When most people say they want to call anonymously, they mean: the person I'm calling shouldn't see my personal phone number. That's a reasonable and achievable goal.
What it doesn't mean is that no record of the call exists anywhere. Your VoIP provider, your ISP, and the destination carrier will all have some record that a call took place. True untraceable calling isn't really a thing on public phone networks, and anyone promising that is misleading you.
What you can do is make sure the recipient sees a different number — or no recognizable number at all — instead of your personal one.
What doesn't work for international calls
*67 and similar carrier codes — These are domestic features tied to your local phone carrier. They send a "withhold number" flag to the local network, but that flag almost never carries across international routing. The moment your call hits a foreign carrier, your number may show up anyway — or display as "Unknown," which many international numbers will simply reject.

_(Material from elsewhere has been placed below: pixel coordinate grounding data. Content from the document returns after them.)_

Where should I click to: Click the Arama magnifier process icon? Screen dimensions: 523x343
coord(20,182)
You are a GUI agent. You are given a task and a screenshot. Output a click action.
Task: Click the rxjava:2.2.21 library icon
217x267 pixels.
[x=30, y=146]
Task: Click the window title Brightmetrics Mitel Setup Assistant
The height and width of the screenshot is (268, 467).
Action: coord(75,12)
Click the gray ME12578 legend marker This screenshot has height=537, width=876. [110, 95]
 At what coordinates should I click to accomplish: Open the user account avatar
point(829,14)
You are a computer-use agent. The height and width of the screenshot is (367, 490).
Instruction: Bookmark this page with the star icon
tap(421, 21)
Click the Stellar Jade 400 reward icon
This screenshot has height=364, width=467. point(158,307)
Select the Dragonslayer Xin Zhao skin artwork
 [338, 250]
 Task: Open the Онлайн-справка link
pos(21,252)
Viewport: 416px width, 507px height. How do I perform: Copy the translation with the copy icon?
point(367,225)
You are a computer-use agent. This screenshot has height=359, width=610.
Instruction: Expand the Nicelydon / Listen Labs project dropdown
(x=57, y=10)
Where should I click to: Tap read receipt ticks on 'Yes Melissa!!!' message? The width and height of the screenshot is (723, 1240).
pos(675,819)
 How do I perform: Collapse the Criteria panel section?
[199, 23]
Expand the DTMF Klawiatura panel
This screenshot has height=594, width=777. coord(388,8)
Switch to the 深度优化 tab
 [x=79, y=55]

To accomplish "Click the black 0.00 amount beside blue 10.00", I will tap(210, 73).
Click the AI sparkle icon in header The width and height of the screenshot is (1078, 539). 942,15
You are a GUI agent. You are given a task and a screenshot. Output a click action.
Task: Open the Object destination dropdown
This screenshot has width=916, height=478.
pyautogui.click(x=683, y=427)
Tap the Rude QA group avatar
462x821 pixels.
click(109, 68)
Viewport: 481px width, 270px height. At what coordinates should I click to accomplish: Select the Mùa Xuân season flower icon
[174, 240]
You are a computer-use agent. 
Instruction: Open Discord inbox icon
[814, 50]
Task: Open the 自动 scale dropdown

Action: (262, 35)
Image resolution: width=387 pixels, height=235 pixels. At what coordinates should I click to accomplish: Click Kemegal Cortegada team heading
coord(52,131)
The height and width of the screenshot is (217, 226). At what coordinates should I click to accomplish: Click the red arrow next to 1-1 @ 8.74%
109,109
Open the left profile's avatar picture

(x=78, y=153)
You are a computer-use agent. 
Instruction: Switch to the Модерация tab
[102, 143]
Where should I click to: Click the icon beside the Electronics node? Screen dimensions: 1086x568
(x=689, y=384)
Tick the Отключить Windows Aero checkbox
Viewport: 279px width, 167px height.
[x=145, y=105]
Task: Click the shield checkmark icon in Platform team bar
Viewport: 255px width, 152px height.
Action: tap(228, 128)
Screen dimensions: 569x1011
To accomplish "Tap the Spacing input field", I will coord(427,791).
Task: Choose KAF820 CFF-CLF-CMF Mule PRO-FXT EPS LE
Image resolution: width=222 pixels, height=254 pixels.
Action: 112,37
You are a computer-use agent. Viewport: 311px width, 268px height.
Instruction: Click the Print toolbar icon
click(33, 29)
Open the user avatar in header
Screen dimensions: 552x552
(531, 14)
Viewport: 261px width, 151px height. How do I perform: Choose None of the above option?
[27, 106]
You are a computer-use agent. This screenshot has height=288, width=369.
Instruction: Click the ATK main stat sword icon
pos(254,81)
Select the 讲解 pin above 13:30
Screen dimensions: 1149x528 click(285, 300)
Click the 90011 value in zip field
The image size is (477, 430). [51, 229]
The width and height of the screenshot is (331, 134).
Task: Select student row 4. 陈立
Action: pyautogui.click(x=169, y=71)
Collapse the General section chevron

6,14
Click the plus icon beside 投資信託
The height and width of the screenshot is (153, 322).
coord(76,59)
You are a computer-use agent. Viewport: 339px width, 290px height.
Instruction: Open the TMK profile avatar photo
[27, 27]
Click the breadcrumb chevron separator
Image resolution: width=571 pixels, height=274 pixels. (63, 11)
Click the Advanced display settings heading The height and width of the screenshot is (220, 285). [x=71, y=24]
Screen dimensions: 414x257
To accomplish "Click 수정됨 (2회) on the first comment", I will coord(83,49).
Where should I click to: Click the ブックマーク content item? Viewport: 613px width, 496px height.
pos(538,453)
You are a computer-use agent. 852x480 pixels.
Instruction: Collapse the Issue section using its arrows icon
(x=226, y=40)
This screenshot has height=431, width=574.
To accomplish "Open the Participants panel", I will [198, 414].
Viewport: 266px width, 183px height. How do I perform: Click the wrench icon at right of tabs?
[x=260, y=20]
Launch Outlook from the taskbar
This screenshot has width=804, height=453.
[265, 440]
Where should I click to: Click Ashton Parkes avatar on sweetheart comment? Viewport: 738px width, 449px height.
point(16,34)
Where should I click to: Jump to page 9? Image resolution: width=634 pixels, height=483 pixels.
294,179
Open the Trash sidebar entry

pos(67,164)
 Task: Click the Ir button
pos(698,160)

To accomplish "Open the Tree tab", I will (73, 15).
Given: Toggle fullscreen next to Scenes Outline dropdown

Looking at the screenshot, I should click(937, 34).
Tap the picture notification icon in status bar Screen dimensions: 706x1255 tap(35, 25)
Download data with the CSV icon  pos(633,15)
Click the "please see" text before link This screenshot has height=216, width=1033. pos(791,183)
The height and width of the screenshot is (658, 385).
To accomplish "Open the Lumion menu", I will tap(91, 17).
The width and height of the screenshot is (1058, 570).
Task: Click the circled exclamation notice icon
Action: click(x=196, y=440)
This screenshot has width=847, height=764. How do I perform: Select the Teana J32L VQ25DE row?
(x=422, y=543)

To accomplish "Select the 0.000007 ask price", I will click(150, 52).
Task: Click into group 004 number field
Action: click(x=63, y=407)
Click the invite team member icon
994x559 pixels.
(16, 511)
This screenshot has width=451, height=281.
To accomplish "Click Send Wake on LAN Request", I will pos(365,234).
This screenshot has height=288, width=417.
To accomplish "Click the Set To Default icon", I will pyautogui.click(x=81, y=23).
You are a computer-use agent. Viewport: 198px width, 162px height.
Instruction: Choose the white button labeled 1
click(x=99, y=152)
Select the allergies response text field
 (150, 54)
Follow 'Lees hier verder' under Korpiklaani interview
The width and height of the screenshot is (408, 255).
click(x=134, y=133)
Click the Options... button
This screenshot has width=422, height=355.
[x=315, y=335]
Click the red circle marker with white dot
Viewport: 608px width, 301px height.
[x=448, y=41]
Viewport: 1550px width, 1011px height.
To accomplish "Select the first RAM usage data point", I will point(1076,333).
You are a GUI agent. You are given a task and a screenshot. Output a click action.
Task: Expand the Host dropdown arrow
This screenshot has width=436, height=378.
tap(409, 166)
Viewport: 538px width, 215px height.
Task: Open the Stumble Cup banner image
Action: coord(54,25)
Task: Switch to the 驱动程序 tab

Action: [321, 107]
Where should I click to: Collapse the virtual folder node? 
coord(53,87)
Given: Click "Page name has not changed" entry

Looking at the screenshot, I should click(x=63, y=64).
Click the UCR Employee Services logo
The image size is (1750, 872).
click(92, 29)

"Hide my caller ID" in your phone settings — Same underlying mechanism as *67. It asks your carrier to suppress your number. Works sometimes for domestic calls, unreliable internationally.
Burner phone apps — Some of these work, but they're designed for domestic use. International calling support is limited, rates are high, and call quality to landlines abroad is often poor.
What actually works: VoIP with a separate outbound number
The most reliable way to call internationally without revealing your personal number is to use a VoIP service that routes calls through its own infrastructure.
Here's how it works in practice: when you place a call through a VoIP service, the call goes out from one of the service's phone numbers — not yours. The person you're calling sees that VoIP number (or sometimes a generic local number), not your personal mobile or landline.
This isn't a hack or a workaround. It's just how VoIP routing works by default.
Some things to look for in a VoIP service for this purpose:
- Browser-based — No app to install means no footprint on a shared device. You log in, make your call, and log out.
- Outbound-only design — Services focused on outbound calling tend to handle this cleanly, since they're already set up to route calls through their own numbers.
- Pay-as-you-go — You don't want a monthly subscription just to make a few private calls.
DialVia works this way. You open your browser, dial the number, and the call goes out from a DialVia number. Your personal number never enters the picture unless you explicitly choose to verify and use it as your caller ID.
Practical tips
If you're calling a business that screens unknown numbers, a VoIP number is actually better than a blocked number. Many businesses reject calls from "Unknown" or "Private Number" but will answer calls from a real phone number — even one they don't recognize.
If you're on a shared or public computer, browser-based calling is ideal. You log in, make the call, and log out. Nothing is installed on the device.
If you need to call the same place repeatedly, keep in mind that the VoIP number showing up on their caller ID may be consistent. They won't know it's you personally, but they could recognize the number as a repeat caller.
If you want to appear local to the person you're calling, some VoIP services let you choose a number from a specific country. This can improve answer rates for international calls.
The honest tradeoff
Using VoIP for anonymous calling works well, but it's not invisibility. The recipient sees a real phone number — it's just not your number. Your VoIP provider knows your account details. And if someone really wanted to trace the call (law enforcement, for example), they could.
For everyday privacy — keeping your personal number out of some foreign company's database, protecting your info when calling from abroad — VoIP is the practical, reliable solution.